On June 27, the U.S. Supreme Court issued a much-anticipated decision on the census citizenship question case, that—for now—the citizenship question cannot appear on the 2020 Census. Chief Justice Roberts’ opinion affirmed the lower court’s finding that the Department of Commerce’s stated reason for adding the citizenship question was false.
During arguments in the case at the Supreme Court in April, it seemed as though the Trump administration would win because Roberts and other conservatives appointed by Republican presidents did not appear to see anything wrong with Commerce Secretary Wilbur Ross’ decision to add the question. Ultimately, however, Roberts joined the court’s four more liberal members in saying the administration’s current justification for the question “seems to have been contrived.”
John C. Yang, president and executive director of Asian Americans Advancing Justice, said, “We believe that the clock is running out and that the Commerce Department should abandon its efforts to include a citizenship question for Census 2020. But if it doesn’t, we will continue to fight to ensure that our communities are counted fully, and that includes robust litigation efforts.
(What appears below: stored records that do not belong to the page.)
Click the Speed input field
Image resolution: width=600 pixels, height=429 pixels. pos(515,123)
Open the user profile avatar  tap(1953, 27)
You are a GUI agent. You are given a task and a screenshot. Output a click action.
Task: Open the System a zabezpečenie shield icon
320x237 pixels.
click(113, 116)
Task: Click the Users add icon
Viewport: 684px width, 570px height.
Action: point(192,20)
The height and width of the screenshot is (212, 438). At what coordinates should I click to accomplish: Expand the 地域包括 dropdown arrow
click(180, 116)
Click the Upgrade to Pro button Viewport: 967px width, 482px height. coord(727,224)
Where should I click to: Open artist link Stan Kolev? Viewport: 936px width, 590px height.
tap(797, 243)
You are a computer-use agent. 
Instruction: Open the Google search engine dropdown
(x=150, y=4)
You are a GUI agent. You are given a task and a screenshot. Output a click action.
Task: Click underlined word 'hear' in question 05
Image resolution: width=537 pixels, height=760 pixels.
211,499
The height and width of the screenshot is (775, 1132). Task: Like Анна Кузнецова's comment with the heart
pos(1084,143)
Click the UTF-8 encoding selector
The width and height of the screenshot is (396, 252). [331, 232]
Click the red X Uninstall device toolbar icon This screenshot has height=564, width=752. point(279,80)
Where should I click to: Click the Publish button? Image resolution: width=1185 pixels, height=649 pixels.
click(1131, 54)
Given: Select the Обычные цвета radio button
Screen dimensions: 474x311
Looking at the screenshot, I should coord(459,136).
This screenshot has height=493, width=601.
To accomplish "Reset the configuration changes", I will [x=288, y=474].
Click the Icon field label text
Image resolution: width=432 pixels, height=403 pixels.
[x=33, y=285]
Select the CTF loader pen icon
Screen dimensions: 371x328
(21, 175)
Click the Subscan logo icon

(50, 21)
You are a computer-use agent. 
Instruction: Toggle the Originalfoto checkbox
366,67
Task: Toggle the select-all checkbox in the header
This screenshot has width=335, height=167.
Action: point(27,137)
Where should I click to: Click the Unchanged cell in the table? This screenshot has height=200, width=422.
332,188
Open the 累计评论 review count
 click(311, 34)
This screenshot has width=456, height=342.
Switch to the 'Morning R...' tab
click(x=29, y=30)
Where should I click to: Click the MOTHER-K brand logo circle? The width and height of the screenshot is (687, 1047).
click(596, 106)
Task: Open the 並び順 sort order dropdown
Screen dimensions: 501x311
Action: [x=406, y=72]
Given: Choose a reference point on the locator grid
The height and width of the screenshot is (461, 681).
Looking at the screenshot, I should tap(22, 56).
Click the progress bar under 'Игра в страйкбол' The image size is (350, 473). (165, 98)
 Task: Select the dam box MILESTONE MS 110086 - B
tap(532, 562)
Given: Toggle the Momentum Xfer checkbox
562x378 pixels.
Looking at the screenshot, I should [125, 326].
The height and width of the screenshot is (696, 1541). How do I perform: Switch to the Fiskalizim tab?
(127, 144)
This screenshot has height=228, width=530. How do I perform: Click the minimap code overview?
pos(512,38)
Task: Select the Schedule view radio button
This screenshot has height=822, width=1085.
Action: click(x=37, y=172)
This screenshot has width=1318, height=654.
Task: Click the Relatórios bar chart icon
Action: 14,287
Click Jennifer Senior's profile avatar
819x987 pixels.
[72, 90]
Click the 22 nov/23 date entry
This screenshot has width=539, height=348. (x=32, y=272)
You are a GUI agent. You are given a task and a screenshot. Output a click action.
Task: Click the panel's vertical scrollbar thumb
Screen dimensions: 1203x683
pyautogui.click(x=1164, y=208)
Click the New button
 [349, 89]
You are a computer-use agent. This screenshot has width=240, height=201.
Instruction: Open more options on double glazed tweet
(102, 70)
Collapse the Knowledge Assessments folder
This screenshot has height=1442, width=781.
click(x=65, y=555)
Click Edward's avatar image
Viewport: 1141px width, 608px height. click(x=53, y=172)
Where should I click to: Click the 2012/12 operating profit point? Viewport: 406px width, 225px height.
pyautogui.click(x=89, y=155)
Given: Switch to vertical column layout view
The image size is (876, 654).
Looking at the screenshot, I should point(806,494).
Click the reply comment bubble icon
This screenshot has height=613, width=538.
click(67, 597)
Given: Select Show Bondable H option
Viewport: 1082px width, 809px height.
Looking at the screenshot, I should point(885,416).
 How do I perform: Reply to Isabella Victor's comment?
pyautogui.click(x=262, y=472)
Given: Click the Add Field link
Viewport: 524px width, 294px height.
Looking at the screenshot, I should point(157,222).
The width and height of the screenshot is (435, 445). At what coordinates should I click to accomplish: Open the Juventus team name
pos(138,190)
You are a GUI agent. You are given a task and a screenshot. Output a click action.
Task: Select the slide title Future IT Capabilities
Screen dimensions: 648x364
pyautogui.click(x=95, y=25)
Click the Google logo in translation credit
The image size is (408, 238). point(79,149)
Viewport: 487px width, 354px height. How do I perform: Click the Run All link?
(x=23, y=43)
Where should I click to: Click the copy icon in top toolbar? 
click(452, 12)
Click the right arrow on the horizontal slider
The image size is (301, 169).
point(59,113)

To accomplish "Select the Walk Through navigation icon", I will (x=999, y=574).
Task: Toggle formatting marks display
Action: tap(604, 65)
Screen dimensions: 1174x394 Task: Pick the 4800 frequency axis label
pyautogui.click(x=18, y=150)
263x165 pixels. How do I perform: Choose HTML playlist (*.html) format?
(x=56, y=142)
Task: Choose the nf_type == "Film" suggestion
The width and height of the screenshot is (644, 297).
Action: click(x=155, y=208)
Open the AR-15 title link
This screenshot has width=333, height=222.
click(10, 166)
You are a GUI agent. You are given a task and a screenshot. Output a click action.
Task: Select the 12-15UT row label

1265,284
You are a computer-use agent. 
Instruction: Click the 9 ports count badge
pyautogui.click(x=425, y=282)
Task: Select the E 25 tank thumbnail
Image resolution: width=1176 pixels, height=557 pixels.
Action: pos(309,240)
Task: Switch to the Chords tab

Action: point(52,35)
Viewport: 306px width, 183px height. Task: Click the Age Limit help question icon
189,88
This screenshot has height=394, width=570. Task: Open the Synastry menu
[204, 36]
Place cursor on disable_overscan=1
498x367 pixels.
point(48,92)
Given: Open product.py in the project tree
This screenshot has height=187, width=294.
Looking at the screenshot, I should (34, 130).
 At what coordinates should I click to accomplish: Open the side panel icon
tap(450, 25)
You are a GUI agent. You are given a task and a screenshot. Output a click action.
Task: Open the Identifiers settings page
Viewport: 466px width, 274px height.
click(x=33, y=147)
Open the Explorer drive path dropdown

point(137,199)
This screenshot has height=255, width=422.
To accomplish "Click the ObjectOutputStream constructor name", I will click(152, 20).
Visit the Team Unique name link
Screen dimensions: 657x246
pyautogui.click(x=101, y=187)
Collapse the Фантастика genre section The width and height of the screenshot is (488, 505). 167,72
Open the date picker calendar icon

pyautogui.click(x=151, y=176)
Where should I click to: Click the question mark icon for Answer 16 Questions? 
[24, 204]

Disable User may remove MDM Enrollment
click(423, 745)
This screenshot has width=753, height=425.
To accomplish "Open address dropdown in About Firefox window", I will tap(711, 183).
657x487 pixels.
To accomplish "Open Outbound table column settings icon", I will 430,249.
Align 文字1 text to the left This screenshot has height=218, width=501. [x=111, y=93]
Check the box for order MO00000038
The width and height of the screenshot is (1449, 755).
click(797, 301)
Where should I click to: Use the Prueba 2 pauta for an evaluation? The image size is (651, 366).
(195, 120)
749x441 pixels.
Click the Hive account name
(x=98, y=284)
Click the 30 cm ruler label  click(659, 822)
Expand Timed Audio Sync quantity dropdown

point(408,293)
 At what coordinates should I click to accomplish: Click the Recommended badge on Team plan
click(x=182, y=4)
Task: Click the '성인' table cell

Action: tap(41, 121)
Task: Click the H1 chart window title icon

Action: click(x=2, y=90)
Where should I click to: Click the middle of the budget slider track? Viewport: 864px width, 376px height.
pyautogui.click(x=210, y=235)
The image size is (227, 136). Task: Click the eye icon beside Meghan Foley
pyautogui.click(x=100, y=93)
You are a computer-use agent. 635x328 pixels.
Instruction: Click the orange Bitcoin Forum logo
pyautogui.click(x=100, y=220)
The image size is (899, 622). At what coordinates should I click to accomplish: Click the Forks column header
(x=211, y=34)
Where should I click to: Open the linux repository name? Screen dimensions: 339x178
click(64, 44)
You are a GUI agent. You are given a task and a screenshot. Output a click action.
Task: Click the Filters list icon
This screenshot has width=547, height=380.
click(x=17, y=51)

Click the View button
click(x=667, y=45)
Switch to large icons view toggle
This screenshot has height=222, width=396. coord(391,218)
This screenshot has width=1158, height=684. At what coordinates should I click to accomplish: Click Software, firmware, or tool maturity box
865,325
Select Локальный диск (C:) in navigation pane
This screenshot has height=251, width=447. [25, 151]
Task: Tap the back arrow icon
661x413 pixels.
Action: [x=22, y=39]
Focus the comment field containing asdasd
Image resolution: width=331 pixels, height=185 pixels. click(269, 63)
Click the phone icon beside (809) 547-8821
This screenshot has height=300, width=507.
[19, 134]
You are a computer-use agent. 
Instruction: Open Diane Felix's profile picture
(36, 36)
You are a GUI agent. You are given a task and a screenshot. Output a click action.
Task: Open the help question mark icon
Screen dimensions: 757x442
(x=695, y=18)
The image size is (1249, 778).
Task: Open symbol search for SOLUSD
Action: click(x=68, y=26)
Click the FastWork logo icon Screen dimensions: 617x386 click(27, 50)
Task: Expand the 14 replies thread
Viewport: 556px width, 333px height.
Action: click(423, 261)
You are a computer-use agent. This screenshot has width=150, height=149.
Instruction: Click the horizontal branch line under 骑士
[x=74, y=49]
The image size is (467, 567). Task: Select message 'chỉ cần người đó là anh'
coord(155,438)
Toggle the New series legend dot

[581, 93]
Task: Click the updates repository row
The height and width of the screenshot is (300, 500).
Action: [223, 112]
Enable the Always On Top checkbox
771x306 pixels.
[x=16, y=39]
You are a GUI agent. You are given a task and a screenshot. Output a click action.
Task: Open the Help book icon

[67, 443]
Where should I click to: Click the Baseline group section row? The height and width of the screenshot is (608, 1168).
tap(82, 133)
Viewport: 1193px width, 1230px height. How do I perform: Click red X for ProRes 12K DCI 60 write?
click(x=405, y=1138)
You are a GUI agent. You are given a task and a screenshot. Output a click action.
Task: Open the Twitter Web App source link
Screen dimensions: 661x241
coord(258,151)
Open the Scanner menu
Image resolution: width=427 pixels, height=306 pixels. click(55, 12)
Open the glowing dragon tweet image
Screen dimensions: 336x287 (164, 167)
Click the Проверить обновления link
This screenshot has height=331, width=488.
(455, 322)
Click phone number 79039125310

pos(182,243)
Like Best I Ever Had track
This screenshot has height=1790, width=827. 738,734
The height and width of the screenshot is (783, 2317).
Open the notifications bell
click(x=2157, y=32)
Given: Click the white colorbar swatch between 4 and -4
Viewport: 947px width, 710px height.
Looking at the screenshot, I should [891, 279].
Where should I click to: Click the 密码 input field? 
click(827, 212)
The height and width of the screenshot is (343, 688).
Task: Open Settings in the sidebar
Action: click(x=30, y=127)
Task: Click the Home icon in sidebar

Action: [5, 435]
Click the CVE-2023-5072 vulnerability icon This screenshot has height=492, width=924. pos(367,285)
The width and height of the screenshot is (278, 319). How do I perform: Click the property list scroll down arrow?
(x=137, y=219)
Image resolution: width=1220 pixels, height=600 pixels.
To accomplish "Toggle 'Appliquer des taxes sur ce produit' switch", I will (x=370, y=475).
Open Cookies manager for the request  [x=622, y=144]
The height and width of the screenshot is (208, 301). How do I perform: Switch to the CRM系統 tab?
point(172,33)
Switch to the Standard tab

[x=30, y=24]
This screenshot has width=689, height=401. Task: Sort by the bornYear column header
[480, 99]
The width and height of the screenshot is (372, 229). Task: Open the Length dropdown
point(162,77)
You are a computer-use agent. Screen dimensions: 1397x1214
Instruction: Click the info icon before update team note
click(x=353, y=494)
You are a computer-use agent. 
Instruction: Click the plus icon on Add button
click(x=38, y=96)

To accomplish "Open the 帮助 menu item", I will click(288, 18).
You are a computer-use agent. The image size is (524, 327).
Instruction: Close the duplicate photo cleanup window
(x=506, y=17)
Asian Americans are the fastest-growing demographic in this country and we need this 2020 Census to count all of us.”
While the decision is not final, Rich Stolz, OneAmerica’s executive director, said, “We need to continue to be active on this issue. Even without the citizenship question, communities of color are at risk of being undercounted in the census.”
Under the Court’s ruling, the Department of Commerce may try again to add the question, but it must provide a different, well-reasoned explanation for the addition.
Now, the Washington Census Alliance, made up of over 70 organizations led by people of color, is gearing up to address fear, separating fact from fiction, and making sure their families and neighbors have all the information needed to participate in the census. The 2020 Census could have huge repercussions for Washington state—the count determines the state’s number of seats in the House of Representatives and billions of dollars per year of funding for schools, roads, and hospitals.
The citizenship question was designed to rob our communities of the valuable resources and services we deserve. We refuse to be silenced and refuse to be made invisible.
We call on all community members to help make sure everyone is counted in the 2020 Census. We get only one chance for the next 10 years to get it right.